Questo idillio era durato sei anni, e non veniva mattina che Luisa non trovasse sul comodino tre rose rosse.
Avevano girato l'Europa insieme, il conte, la contessa e lo chauffeur; ma poi lei se n'era andata.
Con lo chauffeur, naturalmente, un giovane ben piantato di origini campane, che il conte aveva sempre trattato come un figlio.
E per di più si erano fregati la macchina.
     Ma il conte era forte, e nessuno avrebbe saputo dire ciò che provava veramente, visto che aveva ripreso la sua solita vita: comprò un'auto nuova, e disse a tutti che l'aveva pagata risparmiando sulle rose.
     Si sa che la sfortuna quando trova dimora difficilmente cambia residenza, e così in capo a cinque anni il conte Talini aveva perduto tutto.
Naturalmente gli amici non si erano più fatti vedere, e lui era rimasto solo in quell'enorme villa immersa nel parco, aspettando un qualunque segno del destino.
     Ma ormai era tardi.
Ancora poche ore lo separavano dall'alba, quella triste alba che avrebbe visto un nobile finire in mezzo alla strada.
Aveva ancora il candelabro tra le mani, e con un moto di stizza lo strinse forte, torcendolo.
La base girò con uno scatto secco, e cadde per terra portandosi dietro un sacchetto di pelle alto circa dieci centimetri, che era stato inserito (chissà quando e chissà da chi) all'interno del candelabro d'argento.
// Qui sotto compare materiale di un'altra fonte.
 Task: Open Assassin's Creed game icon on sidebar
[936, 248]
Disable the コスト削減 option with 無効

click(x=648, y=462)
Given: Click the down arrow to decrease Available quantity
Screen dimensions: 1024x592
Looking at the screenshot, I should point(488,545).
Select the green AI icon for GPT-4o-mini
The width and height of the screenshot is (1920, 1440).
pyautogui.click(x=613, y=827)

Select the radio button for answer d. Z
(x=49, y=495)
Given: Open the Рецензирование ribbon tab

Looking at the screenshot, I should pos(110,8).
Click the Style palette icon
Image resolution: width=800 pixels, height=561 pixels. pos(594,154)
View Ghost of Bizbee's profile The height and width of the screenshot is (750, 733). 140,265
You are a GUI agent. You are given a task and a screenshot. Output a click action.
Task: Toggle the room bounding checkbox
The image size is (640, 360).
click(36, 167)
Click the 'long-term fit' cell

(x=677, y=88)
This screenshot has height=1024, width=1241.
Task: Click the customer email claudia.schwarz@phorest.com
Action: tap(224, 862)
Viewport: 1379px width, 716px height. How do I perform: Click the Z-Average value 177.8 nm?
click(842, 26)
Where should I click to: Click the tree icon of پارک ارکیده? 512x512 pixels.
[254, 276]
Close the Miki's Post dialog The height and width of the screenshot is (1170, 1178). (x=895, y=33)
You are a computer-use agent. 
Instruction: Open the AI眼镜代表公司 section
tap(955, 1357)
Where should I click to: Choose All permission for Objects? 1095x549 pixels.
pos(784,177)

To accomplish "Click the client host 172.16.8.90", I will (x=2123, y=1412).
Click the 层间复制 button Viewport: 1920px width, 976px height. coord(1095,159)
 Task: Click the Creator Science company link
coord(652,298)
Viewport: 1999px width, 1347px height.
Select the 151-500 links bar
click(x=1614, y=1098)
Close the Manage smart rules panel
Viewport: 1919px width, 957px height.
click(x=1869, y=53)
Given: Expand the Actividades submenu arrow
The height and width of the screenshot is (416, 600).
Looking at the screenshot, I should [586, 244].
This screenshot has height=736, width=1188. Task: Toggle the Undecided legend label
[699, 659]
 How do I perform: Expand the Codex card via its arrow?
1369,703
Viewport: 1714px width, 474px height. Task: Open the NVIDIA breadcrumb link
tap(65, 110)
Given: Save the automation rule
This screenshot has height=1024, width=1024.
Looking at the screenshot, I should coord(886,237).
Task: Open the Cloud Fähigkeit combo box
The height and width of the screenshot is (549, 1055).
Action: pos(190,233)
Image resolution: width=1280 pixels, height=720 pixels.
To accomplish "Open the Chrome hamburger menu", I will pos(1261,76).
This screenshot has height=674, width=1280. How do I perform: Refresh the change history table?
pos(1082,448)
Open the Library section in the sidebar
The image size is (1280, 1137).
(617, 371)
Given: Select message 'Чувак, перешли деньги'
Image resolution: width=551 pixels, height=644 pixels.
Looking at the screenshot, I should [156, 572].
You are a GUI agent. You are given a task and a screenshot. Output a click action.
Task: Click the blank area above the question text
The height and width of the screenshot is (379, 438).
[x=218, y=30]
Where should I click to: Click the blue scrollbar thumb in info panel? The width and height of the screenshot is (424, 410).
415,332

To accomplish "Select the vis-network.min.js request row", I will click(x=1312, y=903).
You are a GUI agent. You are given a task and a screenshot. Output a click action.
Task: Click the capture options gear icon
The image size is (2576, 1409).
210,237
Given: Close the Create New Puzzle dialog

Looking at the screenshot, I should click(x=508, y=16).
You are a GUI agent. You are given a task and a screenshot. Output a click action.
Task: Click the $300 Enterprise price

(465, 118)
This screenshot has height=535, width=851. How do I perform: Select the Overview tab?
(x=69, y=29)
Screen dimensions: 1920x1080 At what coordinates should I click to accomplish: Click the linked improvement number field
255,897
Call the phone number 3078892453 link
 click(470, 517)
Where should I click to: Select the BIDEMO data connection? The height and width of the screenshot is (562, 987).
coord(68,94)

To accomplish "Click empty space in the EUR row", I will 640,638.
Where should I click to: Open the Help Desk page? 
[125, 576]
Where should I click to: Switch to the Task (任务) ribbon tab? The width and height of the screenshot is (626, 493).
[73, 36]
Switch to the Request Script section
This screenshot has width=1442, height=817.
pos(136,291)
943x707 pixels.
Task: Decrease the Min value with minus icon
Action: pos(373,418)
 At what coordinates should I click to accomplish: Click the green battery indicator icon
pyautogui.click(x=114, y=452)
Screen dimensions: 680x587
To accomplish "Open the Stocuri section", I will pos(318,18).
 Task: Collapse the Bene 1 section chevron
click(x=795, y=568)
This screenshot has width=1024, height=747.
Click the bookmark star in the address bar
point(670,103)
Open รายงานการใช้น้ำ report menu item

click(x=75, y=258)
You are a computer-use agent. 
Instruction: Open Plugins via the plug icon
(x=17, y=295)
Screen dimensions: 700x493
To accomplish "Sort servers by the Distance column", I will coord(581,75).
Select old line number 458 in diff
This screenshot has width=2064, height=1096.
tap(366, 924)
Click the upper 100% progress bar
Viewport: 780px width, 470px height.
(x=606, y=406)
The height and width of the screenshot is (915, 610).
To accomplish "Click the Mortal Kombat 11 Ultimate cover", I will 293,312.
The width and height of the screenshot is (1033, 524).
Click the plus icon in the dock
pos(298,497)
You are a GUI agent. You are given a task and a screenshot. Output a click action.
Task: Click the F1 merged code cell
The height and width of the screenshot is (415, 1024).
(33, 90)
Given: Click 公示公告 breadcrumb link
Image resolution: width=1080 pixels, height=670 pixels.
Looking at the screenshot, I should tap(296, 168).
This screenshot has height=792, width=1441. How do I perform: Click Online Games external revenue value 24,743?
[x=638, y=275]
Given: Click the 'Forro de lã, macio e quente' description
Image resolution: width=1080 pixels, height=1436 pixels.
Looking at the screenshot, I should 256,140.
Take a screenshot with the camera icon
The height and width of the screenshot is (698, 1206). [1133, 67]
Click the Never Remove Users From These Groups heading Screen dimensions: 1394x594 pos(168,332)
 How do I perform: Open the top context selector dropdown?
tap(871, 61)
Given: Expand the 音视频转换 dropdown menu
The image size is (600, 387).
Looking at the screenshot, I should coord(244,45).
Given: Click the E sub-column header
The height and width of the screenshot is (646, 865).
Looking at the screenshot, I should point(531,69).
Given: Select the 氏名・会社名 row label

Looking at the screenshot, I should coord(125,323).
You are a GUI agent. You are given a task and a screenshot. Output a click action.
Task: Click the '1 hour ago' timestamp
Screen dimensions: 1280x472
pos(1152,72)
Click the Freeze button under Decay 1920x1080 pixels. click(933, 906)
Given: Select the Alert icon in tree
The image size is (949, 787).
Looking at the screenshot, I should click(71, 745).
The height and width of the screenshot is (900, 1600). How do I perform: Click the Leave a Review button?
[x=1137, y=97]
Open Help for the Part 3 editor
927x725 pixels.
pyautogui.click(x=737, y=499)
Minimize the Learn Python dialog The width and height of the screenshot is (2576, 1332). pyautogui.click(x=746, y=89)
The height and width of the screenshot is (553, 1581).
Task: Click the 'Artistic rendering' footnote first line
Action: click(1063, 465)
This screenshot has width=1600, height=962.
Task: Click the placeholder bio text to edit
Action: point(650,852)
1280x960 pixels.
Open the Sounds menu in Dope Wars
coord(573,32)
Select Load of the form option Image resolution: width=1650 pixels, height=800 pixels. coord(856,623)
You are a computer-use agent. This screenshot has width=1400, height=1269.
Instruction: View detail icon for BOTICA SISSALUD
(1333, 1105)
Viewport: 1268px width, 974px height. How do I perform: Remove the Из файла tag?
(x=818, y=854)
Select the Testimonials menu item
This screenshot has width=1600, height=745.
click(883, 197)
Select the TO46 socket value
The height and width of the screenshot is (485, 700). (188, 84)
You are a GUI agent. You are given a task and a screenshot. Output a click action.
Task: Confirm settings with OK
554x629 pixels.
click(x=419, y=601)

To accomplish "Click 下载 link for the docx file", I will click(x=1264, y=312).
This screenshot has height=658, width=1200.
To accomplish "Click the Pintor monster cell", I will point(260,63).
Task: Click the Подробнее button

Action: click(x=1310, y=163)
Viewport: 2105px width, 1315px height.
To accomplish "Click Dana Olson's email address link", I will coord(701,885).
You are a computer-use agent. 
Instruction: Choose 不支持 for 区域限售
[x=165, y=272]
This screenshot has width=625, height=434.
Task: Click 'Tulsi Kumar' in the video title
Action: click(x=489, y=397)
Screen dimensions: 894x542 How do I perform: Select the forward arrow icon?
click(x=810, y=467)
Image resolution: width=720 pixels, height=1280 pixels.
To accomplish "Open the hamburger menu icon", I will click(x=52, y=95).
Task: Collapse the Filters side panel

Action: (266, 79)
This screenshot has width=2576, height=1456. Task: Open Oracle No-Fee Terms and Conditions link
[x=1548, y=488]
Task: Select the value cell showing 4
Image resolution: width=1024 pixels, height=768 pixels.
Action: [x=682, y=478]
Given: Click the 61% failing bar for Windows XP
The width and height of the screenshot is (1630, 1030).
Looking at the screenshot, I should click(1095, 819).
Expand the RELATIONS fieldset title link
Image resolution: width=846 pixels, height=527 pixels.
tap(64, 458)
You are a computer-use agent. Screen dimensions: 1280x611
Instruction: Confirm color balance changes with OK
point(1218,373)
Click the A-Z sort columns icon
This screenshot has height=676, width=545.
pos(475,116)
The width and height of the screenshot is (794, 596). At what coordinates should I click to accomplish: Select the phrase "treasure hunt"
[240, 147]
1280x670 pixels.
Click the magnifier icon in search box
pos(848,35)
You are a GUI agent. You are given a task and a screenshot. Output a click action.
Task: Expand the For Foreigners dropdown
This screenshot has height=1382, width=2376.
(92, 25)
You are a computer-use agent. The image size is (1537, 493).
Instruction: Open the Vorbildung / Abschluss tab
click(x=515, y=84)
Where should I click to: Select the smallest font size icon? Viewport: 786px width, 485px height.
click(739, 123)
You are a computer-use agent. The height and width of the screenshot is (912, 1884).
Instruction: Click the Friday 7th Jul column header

Il conte Talini raccolse il sacchetto, ne aprì la cucitura superiore con un piccolo coltello che portava sempre con sé, e ne estrasse dodici diamanti di una grandezza e una purezza mai visti.
Valevano milioni!
Il conte cominciò a saltare, urlare, ridere, piangere: non poteva credere che stavolta la sfortuna era sconfitta, scacciata, morta e sepolta per sempre.
Poteva finalmente ricomprare la villa, i bicchieri di cucina e il lampadario di Murano; poteva riavere donne in quantità e passare le notti al Casinò; a sessantatré anni suonati si sentiva come un diciottenne, ed aveva ritrovato tutto il suo leggendario entusiasmo.
     Ma si sa, un cuore logoro e malandato da tante notti in bianco e tante emozioni può giocare brutti scherzi.
     Lo trovarono i nuovi padroni della villa, la mattina seguente: era lì, sdraiato vicino al grande caminetto, serenamente addormentato in mezzo a una manciata di ricambi di vetro del vecchio lampadario di Murano.
     Va tutto bene così, Conte Talini.
La morte ti ha risparmiato un'altra delusione.